Book Review: Olympic Weightlifting For Sports by Greg Everett

book OlyForSports Book Review: Olympic Weightlifting For Sports by Greg EverettGreg Everett is the king of coaching Olympic weightlifting, and the author of Olympic Weightlifting: A Complete Guide for Coaches and Athletes… but unless you’re really into the sport, you probably won’t make it through that 423-page tome. Olympic Weightlifting For Sports, however, is a sleek 120 pages jam-packed with useful information on the lifts and highly accessible to coaches and athletes of all stripes.

This book is not for competitive weightlifters (his other book’s for that), but that level of detail isn’t exactly essential for the rest of us. If you simply want to learn the Olympic lifts (or variations thereof) to improve your athletic performance in a different sport, this book has everything you need.

Olympic Weightlifting For Sports begins with an explanation of the benefits of Olympic weightlifting, including kinesthetic awareness,  knee and hip extension power (aka explosiveness), the ability to effectively decelerate or oppose force (which is really useful for anyone in a sport where you need to “stop, change direction or absorb the force of colliding opponents”) chief among them.

Everett, who works as  the head coach of the Catalyst Athletics weightlifting program as well as the director of training at the gym, takes the reader through his 9-part learning progression for the lifts with clear and concise descriptions, step-by-step instructions, and great photographs, so you can learn what you need to without any unnecessary detail — and even refer to the bullet points for the fundamental information.

My favorite thing about the book is that it’s entirely devoid of hype, which leaves room only for information which is useful for the reader. Instead of stating that ALL athletes need to learn ALL the lifts, Everett encourages coaches to look at all the variables in each specific situation–availability of equipment, time considerations, starting competence, and so forth. Not all athletes need all lifts, and it’s refreshing to come across a book that doesn’t read like ad copy.

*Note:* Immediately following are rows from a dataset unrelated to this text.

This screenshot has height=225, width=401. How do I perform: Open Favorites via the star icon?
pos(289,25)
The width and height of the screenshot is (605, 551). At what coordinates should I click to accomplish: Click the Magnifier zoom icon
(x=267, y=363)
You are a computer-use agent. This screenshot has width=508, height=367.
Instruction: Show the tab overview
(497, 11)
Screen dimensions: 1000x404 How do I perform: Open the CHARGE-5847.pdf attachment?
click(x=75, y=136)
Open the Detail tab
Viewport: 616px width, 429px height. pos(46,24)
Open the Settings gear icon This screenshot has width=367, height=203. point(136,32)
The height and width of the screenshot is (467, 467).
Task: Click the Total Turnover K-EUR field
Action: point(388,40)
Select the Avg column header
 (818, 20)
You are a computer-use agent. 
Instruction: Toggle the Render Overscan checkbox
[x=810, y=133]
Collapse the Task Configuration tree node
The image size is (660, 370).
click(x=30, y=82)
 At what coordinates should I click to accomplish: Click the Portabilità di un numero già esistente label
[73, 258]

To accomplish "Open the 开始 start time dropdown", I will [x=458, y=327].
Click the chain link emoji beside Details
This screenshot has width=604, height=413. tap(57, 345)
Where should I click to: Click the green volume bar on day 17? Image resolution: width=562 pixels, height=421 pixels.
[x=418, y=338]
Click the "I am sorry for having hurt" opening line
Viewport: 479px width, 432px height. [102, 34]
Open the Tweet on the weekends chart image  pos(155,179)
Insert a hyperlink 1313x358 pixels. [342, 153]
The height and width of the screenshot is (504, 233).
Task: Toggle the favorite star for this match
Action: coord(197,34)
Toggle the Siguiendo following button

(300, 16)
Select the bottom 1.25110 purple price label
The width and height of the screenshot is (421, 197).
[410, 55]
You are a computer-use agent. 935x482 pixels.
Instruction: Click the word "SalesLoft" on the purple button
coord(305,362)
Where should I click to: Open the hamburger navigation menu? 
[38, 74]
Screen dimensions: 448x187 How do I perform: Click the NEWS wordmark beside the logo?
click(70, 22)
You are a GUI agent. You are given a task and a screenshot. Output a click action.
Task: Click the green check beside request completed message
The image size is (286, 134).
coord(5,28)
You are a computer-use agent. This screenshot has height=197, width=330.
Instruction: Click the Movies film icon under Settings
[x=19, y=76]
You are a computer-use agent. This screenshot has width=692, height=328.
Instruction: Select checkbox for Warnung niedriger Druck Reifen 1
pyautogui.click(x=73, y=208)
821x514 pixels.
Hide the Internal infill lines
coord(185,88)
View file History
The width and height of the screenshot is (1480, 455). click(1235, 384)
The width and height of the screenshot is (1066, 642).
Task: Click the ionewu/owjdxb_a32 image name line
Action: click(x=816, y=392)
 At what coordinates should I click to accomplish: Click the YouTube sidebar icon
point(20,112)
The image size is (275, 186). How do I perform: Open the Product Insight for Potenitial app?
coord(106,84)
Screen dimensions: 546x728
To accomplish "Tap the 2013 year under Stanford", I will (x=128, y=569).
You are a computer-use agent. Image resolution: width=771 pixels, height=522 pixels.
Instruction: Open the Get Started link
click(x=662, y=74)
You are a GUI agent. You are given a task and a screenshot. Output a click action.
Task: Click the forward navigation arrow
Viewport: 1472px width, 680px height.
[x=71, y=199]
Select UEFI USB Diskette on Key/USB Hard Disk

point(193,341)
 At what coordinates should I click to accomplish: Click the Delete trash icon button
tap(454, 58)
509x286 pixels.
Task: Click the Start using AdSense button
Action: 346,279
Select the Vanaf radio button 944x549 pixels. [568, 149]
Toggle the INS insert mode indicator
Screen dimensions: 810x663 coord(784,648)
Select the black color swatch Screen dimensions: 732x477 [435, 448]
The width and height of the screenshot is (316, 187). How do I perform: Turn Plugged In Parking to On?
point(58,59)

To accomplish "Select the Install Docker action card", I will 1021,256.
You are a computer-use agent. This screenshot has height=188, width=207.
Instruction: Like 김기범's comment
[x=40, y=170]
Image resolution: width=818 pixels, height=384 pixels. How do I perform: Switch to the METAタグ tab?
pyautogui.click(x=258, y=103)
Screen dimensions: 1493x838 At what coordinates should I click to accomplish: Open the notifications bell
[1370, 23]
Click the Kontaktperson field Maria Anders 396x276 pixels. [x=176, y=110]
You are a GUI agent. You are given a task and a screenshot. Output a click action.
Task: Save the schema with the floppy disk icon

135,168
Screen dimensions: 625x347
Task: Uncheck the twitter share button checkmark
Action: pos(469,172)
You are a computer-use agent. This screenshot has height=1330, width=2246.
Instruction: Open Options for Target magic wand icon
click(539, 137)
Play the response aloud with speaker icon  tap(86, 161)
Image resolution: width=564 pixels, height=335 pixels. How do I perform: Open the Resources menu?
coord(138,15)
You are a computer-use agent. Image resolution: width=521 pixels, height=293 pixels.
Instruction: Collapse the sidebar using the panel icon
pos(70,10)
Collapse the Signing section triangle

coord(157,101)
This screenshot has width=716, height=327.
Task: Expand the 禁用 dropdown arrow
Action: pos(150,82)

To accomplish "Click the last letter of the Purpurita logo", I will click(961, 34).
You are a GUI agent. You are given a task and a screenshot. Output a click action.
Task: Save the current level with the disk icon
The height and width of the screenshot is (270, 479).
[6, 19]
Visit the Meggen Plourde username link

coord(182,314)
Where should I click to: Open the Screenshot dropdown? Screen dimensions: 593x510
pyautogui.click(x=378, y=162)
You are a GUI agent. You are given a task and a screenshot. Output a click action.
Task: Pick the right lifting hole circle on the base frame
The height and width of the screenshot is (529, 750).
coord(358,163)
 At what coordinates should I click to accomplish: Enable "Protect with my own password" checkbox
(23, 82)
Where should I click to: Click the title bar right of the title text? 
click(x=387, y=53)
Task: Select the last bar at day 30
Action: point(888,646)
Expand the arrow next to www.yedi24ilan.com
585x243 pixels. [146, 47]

What else is in it? Everett also included a nice dose of error correction, touches on flexibility, and has a section on program design, which includes a 2-day template, 3-day template, and a sample 12-week training program. And that’s it. Really great, concise information on the lifts and their variants in language that anyone can understand.

Disclosure: I did not use affiliate links in this review. I did received a review copy of the book, and have worked with Greg on various projects over the years–but only because he is awesome.